De ideale pH-waarde van de bodem ligt tussen 5,5 en 7. Is je bodem te zuur? Dan kun je die corrigeren met kalk. Let op: dit gaat niet om een klein onderhoudsklusje. Je hebt best wat kalk per vierkante meter nodig om echt effect te zien. Met een simpele pH-meter krijg je al snel een goed beeld van de toestand van je bodem.
3. Hoeveelheid organisch materiaal
De hoeveelheid organisch materiaal in je bodem hangt nauw samen met een goede bodemstructuur én actief bodemleven. Humus – het eindproduct van organisch materiaal – is een echte krachtpatser: het voedt micro-organismen, houdt vocht vast voor droge tijden én verbetert de luchtigheid van de grond. Maar dat is nog niet alles. Organisch materiaal zorgt ook voor een trage, gelijkmatige afgifte van mineralen, zodat je planten constant kunnen genieten van de nodige voeding. Streef naar een aandeel van zo’n 5% organische stof in je bodem – dat is een mooie balans voor een gezonde, levendige grond.
4. Een actief bodemleven
Het bodemleven bestaat uit macro- en micro-organismen. Een bekend macro-organisme is de regenworm, die de bodem goed doorboort en zo bijdraagt aan een stevige structuur. Maar ook mollen, woelmuizen, kevers en pissenbedden behoren tot deze groep.
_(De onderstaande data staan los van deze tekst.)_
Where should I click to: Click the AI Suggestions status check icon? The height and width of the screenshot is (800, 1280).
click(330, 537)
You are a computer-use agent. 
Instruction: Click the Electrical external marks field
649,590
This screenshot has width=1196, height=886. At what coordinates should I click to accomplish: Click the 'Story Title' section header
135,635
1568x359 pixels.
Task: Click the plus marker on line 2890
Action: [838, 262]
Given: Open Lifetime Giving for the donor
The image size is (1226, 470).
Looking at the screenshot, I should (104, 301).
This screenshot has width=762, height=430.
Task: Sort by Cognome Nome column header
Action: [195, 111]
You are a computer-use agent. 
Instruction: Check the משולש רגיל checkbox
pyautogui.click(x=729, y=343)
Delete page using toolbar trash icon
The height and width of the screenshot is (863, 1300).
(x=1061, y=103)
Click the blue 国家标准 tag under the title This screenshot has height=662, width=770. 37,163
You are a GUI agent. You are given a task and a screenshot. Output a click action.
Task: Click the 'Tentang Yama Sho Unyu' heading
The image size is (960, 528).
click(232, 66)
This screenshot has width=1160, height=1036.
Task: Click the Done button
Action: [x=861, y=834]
Samen met de micro-organismen (schimmels, bacteriën, nematoden,... ) breken ze organisch materiaal af, waardoor er plantenvoeding vrijkomt en de bodem beter wordt. Een gezond bodemleven helpt bovendien ziekteverwekkers uit de bodem te houden.
5. Uitgebalanceerde voeding
Goede, evenwichtige voeding is essentieel voor gezonde planten. Een combinatie van minerale en organische meststoffen zorgt meestal voor de beste groei. We voeden onze planten in kleine porties en letten altijd op de juiste verhouding van de drie belangrijkste voedingsstoffen: stikstof, fosfor en kalium.
Ziekten en plagen kun je vaak al voorkomen door te zorgen voor een gezonde bodem en een doordachte plantenvoeding. Voor je naar chemische middelen grijpt, loont het dus zeker de moeite om eerst die twee basisfactoren onder de loep te nemen.